Methylglyoxal (MGO) is a reactive glucose metabolite linked to diabetic cardiovascular disease (CVD). MGO levels surge during intermittent hyperglycemia. We hypothesize that these MGO spikes contribute to atherosclerosis, and that pyridoxamine as a MGO quencher prevents this injury. To study this, we intravenously injected normoglycemic 8-week old male C57Bl6 ApoE-/- mice with normal saline (NS, n = 10) or 25 µg MGO for 10 consecutive weeks (MGOiv, n = 11) with or without 1 g/L pyridoxamine (MGOiv+PD, n = 11) in the drinking water. We measured circulating immune cells by flow cytometry. We quantified aortic arch lesion area in aortic roots after Sudan-black staining. We quantified the expression of inflammatory genes in the aorta by qPCR. Intermittent MGO spikes weekly increased atherosclerotic burden in the arch 1.8-fold (NS: 0.9 ± 0.1 vs 1.6 ± 0.2 %), and this was prevented by pyridoxamine (0.8 ± 0.1 %). MGOiv spikes increased circulating neutrophils and monocytes (2-fold relative to NS) and the expression of ICAM (3-fold), RAGE (5-fold), S100A9 (2-fold) and MCP1 (2-fold). All these changes were attenuated by pyridoxamine. This study suggests that MGO spikes damages the vasculature independently of plasma glucose levels.

-- DATA SHOWN --

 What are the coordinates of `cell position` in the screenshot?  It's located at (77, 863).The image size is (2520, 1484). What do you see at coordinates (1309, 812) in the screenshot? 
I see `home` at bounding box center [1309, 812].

-- TASK DETAILS --
Copy out, word for word and in full, the text on methylglyoxal spikes and atherosclerosis in mice.

-- WRITTEN SOLUTION --
Methylglyoxal (MGO) is a reactive glucose metabolite linked to diabetic cardiovascular disease (CVD). MGO levels surge during intermittent hyperglycemia. We hypothesize that these MGO spikes contribute to atherosclerosis, and that pyridoxamine as a MGO quencher prevents this injury. To study this, we intravenously injected normoglycemic 8-week old male C57Bl6 ApoE-/- mice with normal saline (NS, n = 10) or 25 µg MGO for 10 consecutive weeks (MGOiv, n = 11) with or without 1 g/L pyridoxamine (MGOiv+PD, n = 11) in the drinking water. We measured circulating immune cells by flow cytometry. We quantified aortic arch lesion area in aortic roots after Sudan-black staining. We quantified the expression of inflammatory genes in the aorta by qPCR. Intermittent MGO spikes weekly increased atherosclerotic burden in the arch 1.8-fold (NS: 0.9 ± 0.1 vs 1.6 ± 0.2 %), and this was prevented by pyridoxamine (0.8 ± 0.1 %). MGOiv spikes increased circulating neutrophils and monocytes (2-fold relative to NS) and the expression of ICAM (3-fold), RAGE (5-fold), S100A9 (2-fold) and MCP1 (2-fold). All these changes were attenuated by pyridoxamine. This study suggests that MGO spikes damages the vasculature independently of plasma glucose levels.